■ **Your assignment**
Your task is to copy every line of the entries that contains "computer".
____________________
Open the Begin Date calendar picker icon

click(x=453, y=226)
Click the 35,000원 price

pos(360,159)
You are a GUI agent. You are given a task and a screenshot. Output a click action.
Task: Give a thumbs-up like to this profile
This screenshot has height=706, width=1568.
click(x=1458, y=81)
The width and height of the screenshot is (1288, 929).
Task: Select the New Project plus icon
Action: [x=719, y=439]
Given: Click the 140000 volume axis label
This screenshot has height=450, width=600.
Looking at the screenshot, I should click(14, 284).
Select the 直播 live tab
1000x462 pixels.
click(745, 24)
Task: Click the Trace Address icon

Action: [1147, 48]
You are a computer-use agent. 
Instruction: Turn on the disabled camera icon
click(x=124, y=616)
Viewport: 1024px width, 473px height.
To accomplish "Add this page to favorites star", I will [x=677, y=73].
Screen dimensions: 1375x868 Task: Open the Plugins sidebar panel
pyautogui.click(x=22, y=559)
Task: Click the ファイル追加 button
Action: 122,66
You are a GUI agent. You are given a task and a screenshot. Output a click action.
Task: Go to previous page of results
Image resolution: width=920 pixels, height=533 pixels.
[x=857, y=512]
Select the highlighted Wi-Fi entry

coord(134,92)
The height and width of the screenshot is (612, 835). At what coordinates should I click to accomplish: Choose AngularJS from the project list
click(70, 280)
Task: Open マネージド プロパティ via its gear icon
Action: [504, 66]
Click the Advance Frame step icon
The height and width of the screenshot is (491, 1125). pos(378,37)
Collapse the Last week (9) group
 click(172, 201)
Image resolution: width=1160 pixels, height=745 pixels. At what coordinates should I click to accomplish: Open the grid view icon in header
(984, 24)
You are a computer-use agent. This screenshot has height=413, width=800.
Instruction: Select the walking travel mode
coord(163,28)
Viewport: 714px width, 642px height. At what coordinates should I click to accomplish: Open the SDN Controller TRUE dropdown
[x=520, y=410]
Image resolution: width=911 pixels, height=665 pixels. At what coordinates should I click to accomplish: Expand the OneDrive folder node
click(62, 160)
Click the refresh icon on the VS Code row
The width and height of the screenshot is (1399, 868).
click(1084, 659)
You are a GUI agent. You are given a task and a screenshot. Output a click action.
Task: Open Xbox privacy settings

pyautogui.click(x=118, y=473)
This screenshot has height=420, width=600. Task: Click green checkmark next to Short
____________________
■ **Response for this exercise**
You are a computer-use agent. 
You are a computer-use agent. This screenshot has height=413, width=800.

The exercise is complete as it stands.